14. The method of claim 9, wherein one of the parameters is selected for decoding when the point-of-interest coding parameter and the video stream coding parameter are simultaneously applied to the same coding block.

15. The method of claim 14, wherein the selecting one of the parameters for decoding is performed by taking a point of interest parameter first, a video stream parameter first, or providing parameter selection indication information.
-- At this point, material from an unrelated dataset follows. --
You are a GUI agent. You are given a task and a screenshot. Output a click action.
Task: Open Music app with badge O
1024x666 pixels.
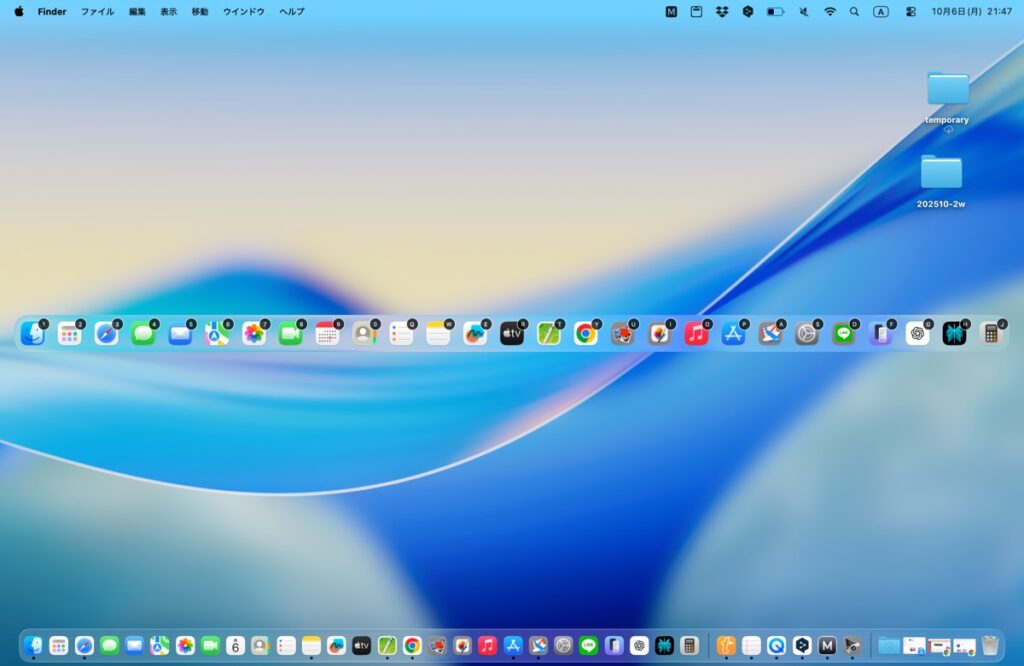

16. A digital retina video joint coding device is characterized by comprising a video compression processing module and a video feature processing module; wherein the video feature processing module comprises a determining unit; the determining unit is used for determining the position information of the interest point;

the video compression processing module comprises:

17. A digital retina video joint decoding device is characterized by comprising a video decoding processing module and a visual characteristic processing module; wherein the video feature processing module comprises a determination unit; the determining unit is used for determining the position information of the interest point;

the video coding process comprises:

a coding unit for performing video coding according to the encoding parameters;

18. An electronic device comprising a memory, a processor and a first computer program and/or a second computer program stored on the memory and executable on the processor, the processor executing the first computer program and/or the second computer program to implement the digital retinal video joint encoding method according to any one of claims 1 to 8 and/or the digital retinal video joint decoding method according to any one of claims 9 to 15.

19. A computer-readable storage medium, on which a first computer program and/or a second computer program is stored, characterized in that the first computer program and/or the second computer program is executed by a processor to implement the digital retinal video joint encoding method according to any one of claims 1 to 8 and/or the digital retinal video joint decoding method according to any one of claims 9 to 15.